Items from a dataset:
+++

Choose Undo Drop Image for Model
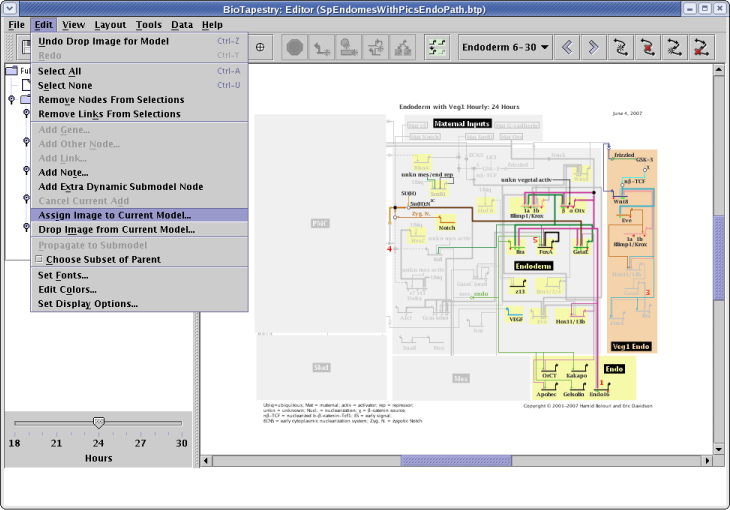The width and height of the screenshot is (730, 510). tap(103, 41)
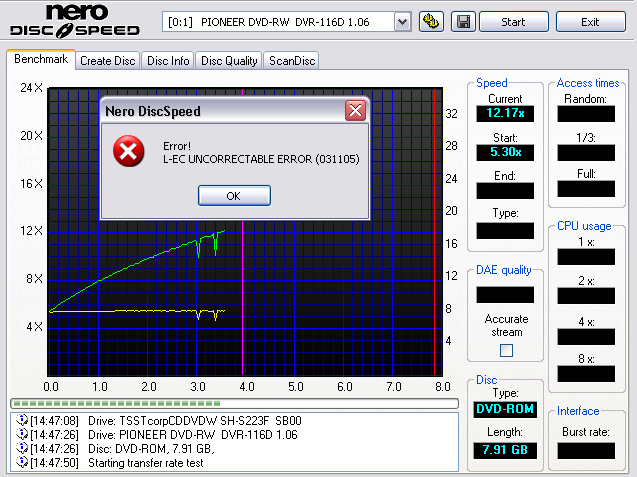The width and height of the screenshot is (637, 477).
Task: Open the options icon beside drive dropdown
Action: coord(432,22)
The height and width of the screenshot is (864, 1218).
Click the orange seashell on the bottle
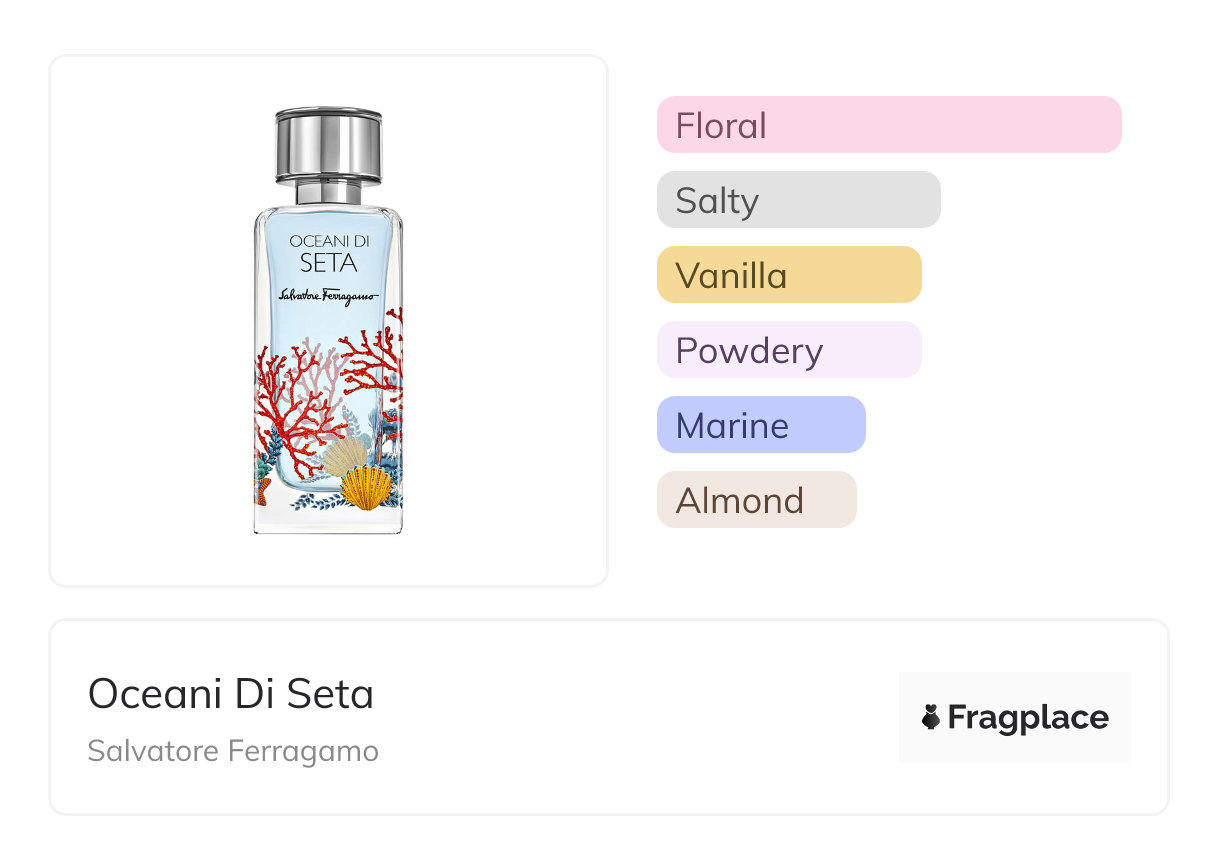pos(366,488)
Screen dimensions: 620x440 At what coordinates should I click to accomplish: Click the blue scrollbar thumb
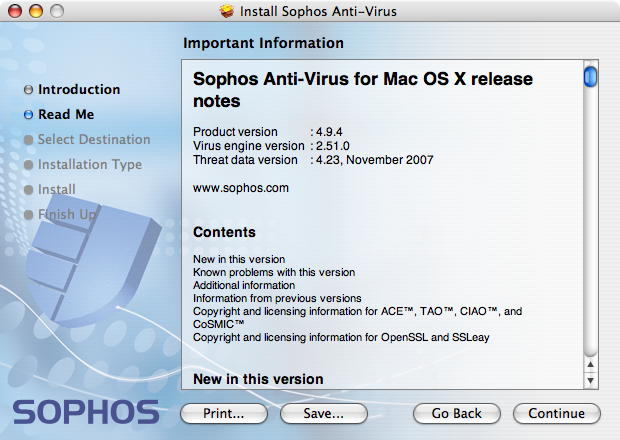590,77
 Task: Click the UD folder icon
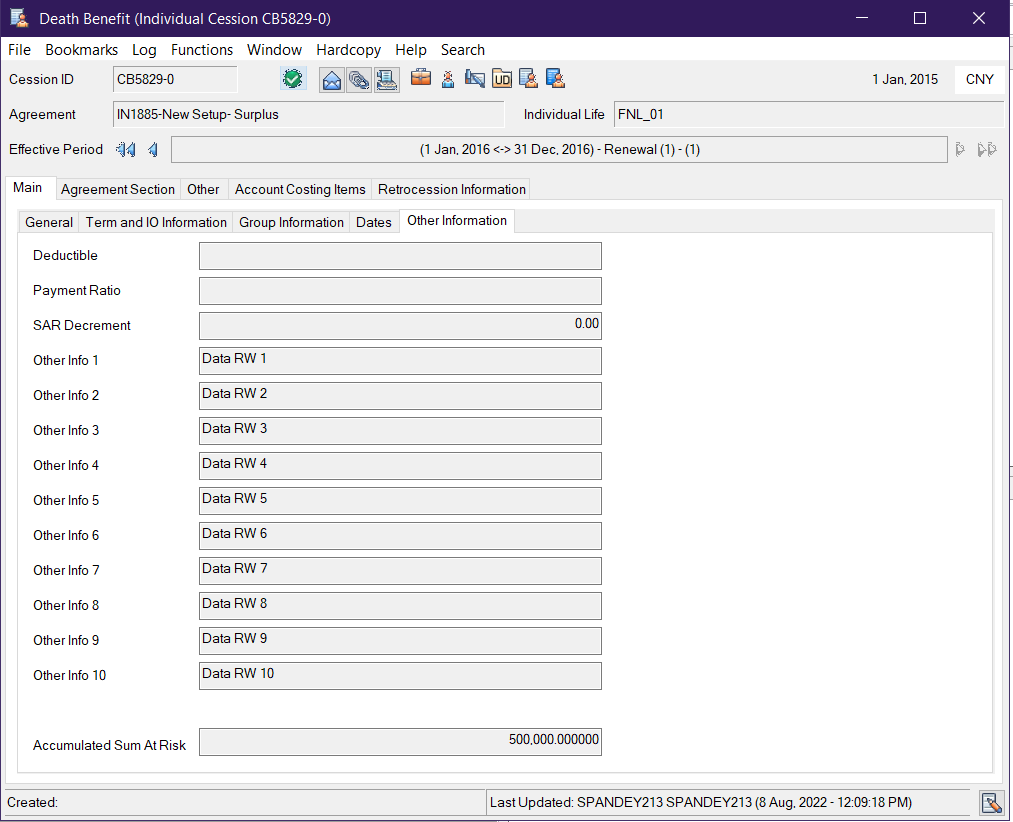[502, 79]
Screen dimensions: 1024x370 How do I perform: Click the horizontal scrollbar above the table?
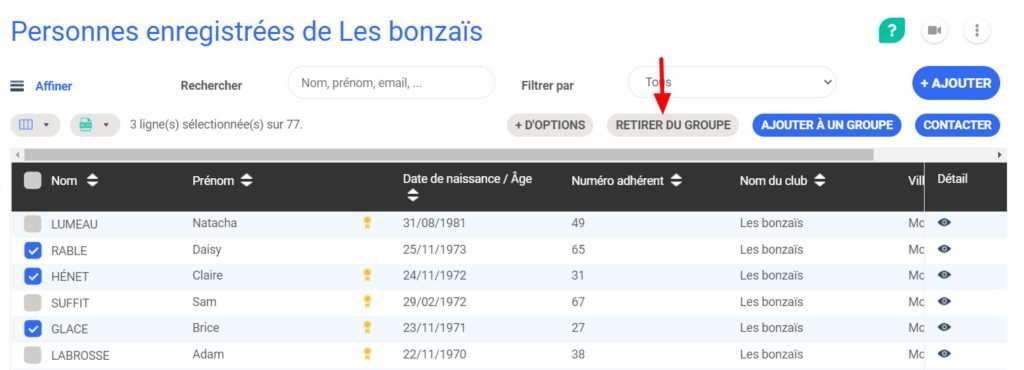[449, 155]
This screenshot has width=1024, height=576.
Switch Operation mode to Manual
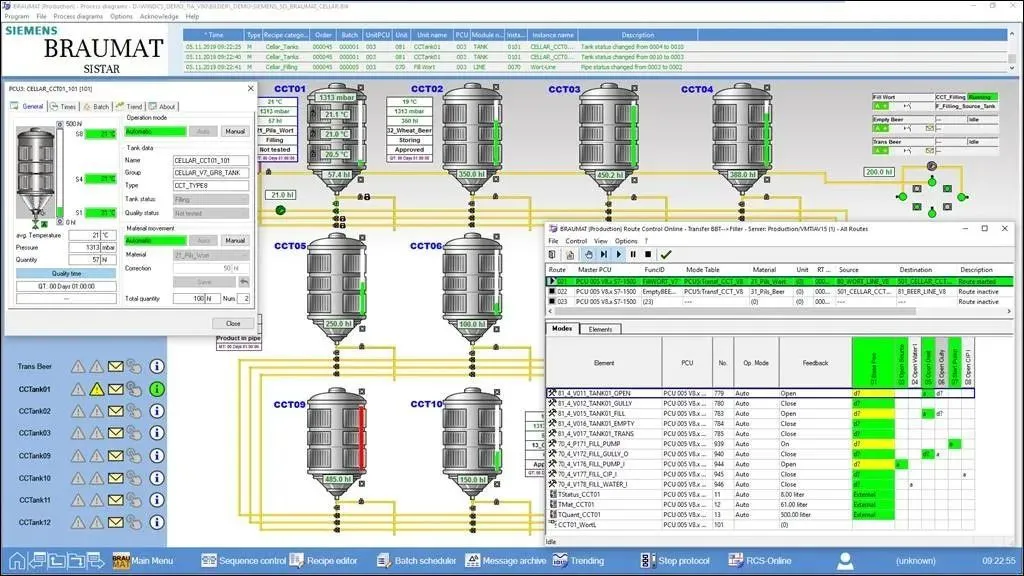[x=234, y=131]

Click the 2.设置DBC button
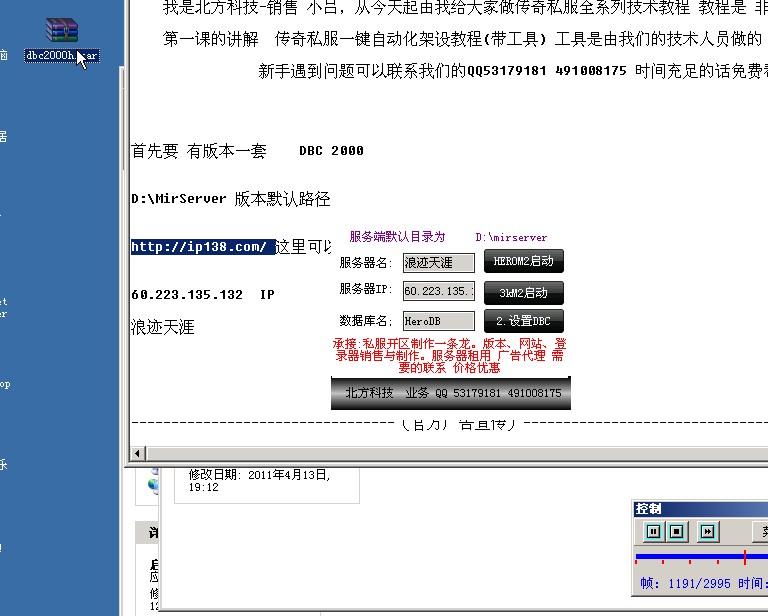523,321
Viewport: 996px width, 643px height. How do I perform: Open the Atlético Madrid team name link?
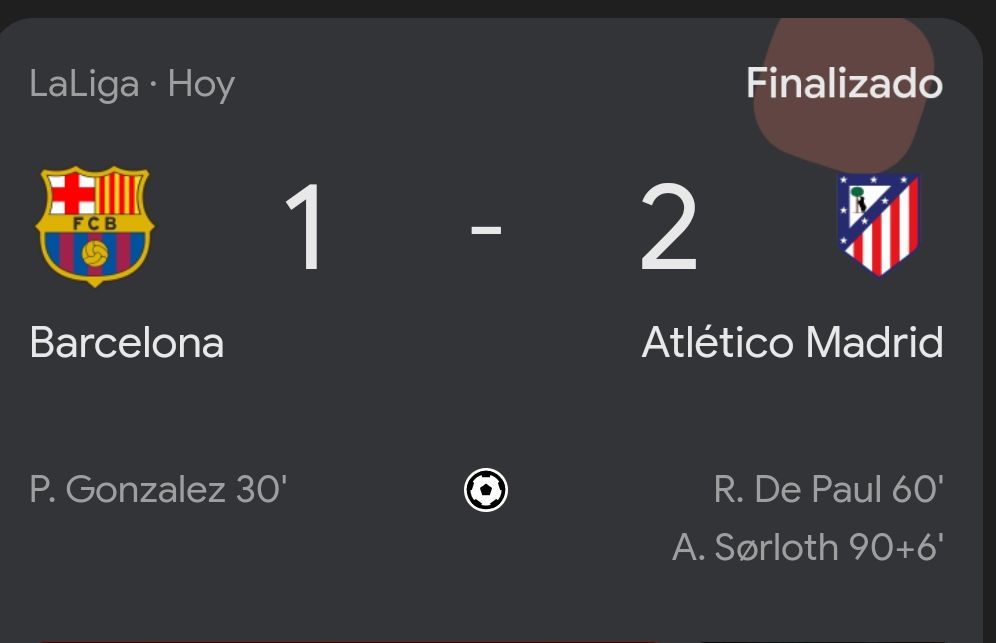tap(792, 343)
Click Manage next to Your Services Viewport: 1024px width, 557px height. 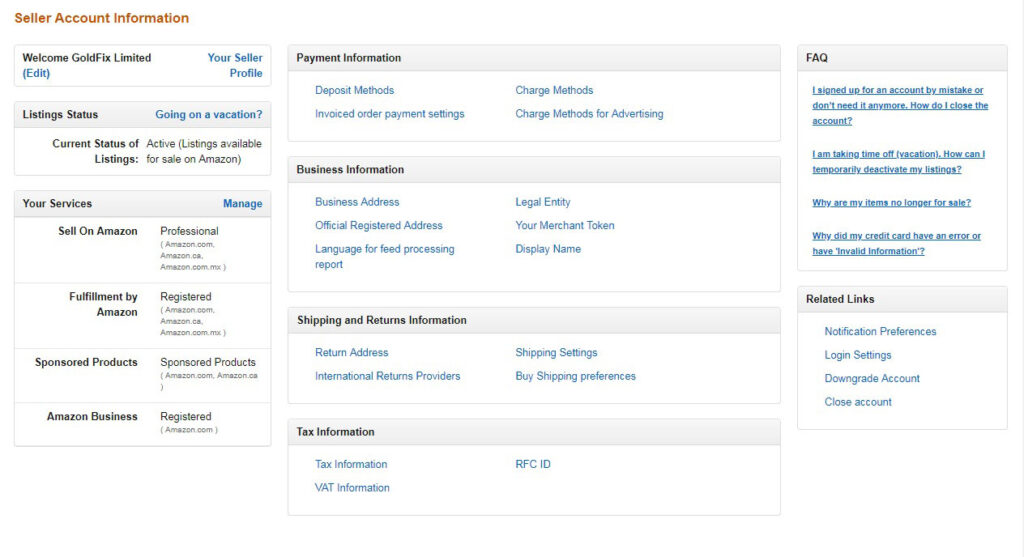[x=242, y=204]
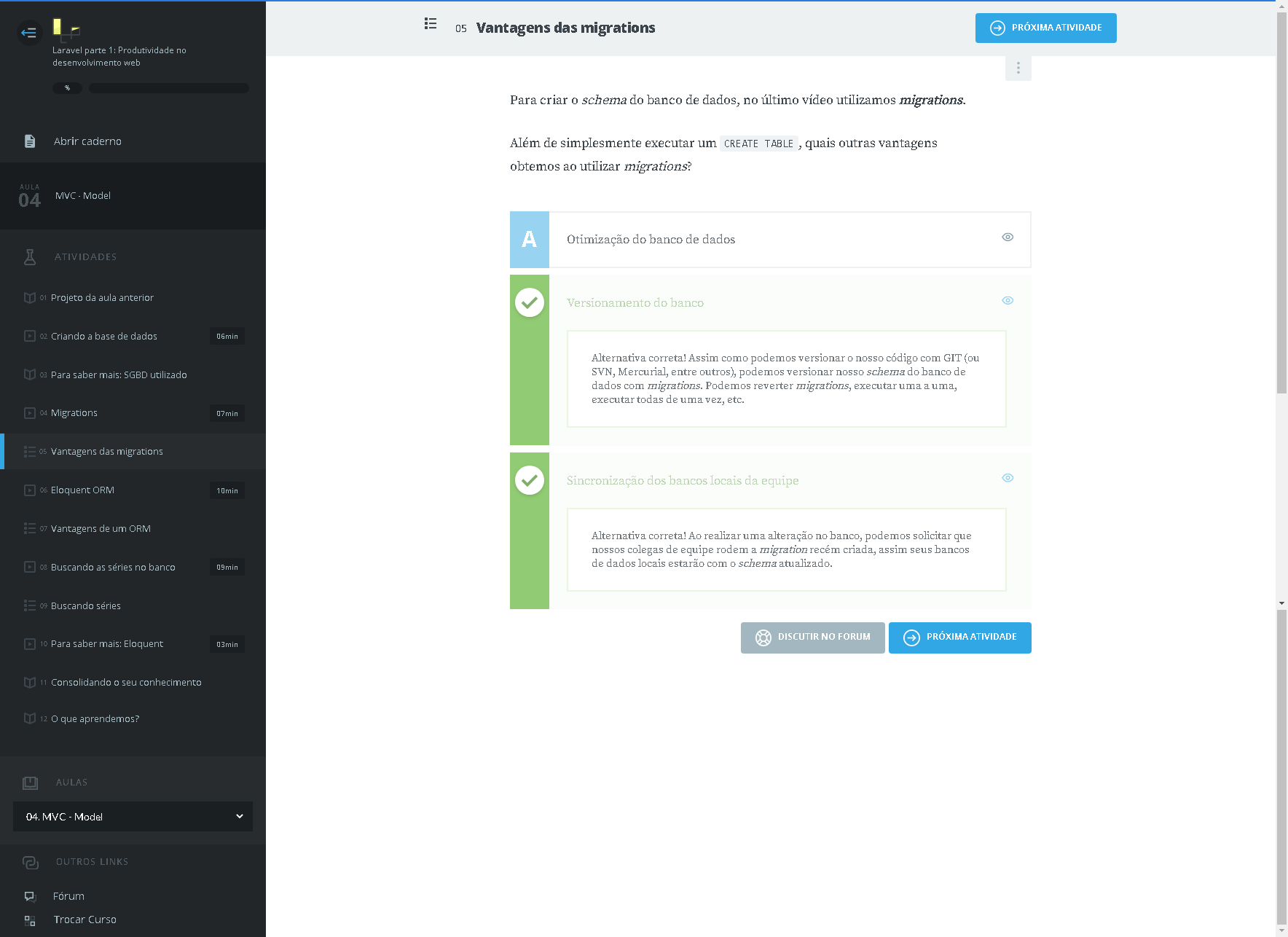Image resolution: width=1288 pixels, height=937 pixels.
Task: Toggle eye icon for Sincronização dos bancos option
Action: point(1008,478)
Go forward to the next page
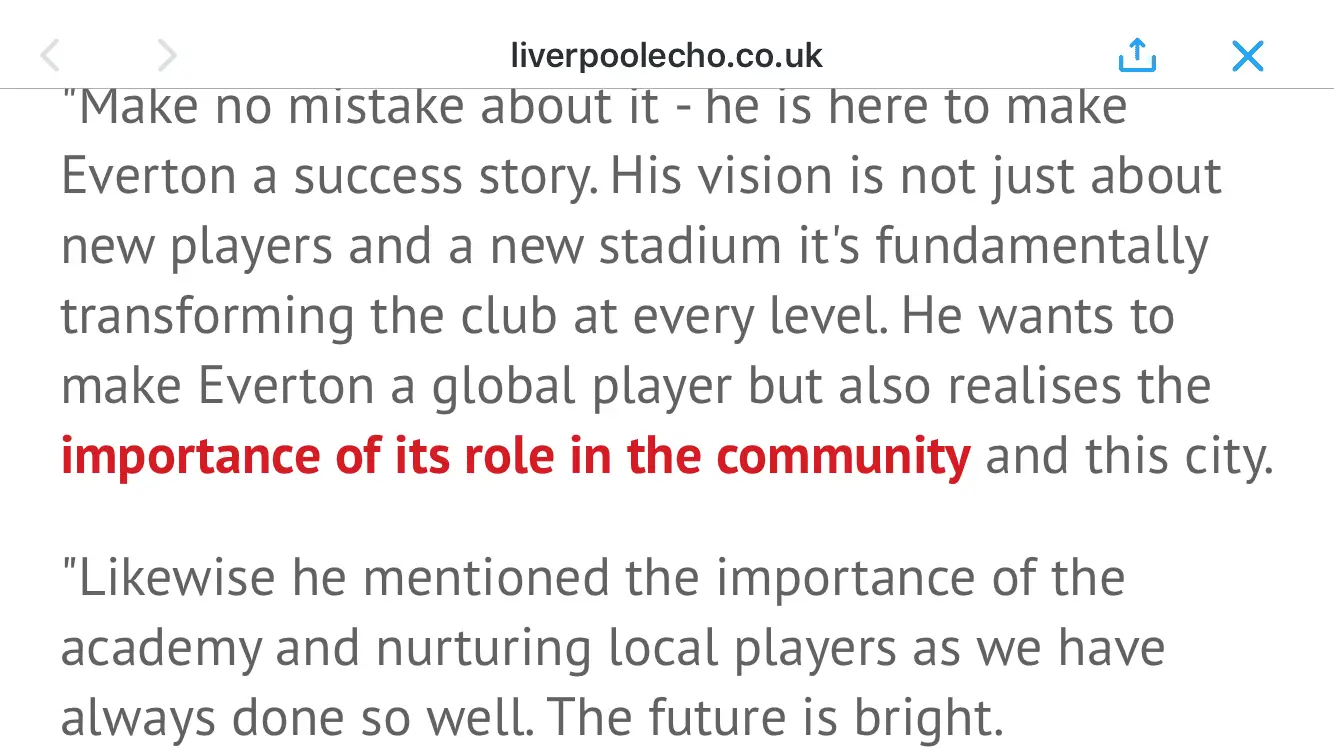The image size is (1334, 750). [x=167, y=56]
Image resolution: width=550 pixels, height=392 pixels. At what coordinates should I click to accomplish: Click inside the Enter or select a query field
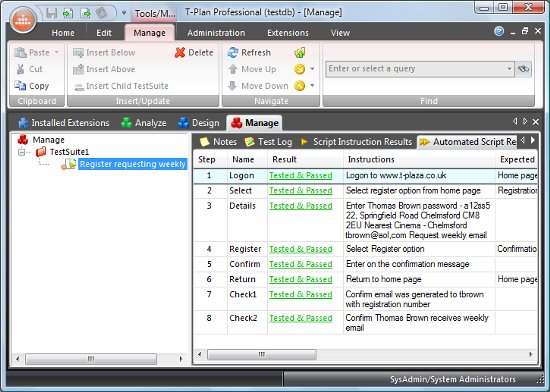coord(416,69)
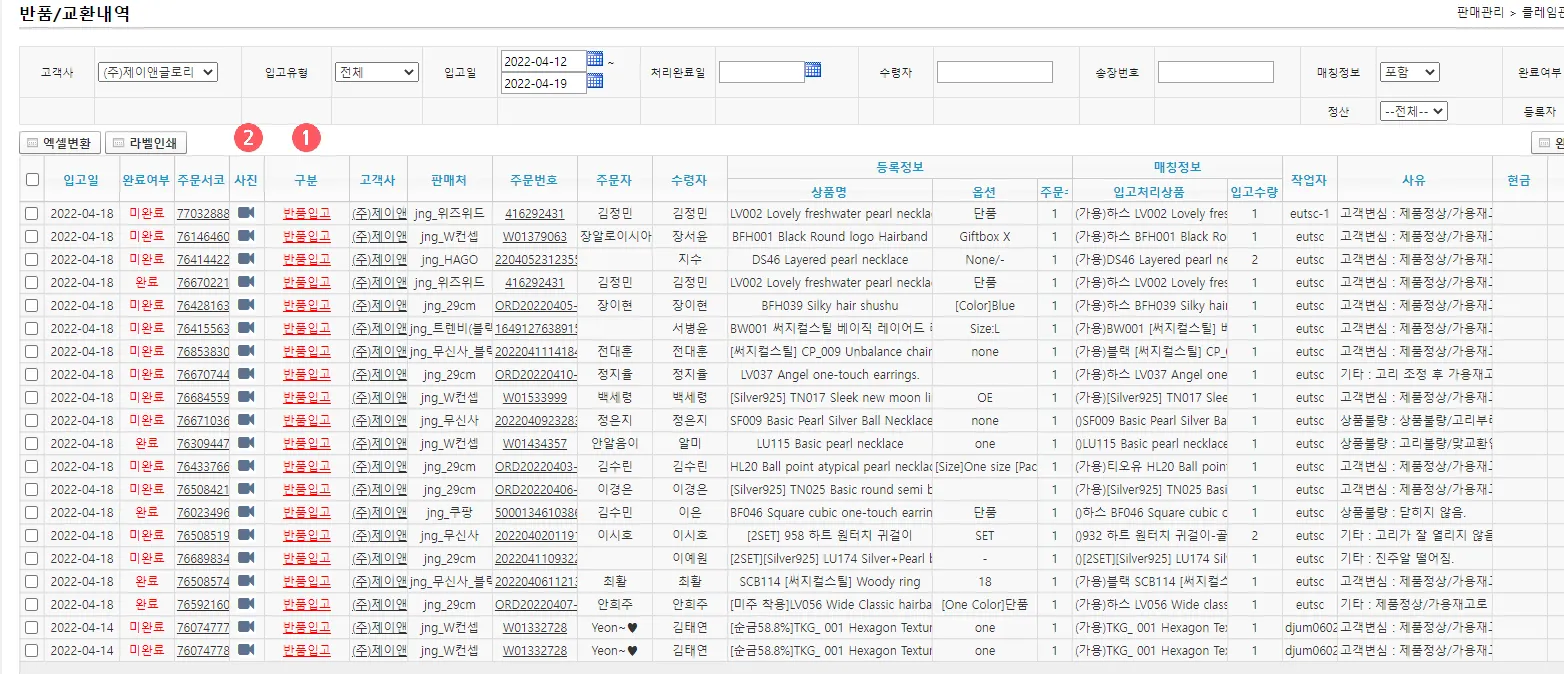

+++

Leaving the pictures out, copy exactly the lines from the line that contains "Image resolution: width=550" to the last line of the data, both ends included.

Exercise solution =>
Image resolution: width=550 pixels, height=392 pixels. At what coordinates should I click to accomplish: Click inside the Enter or select a query field
coord(416,69)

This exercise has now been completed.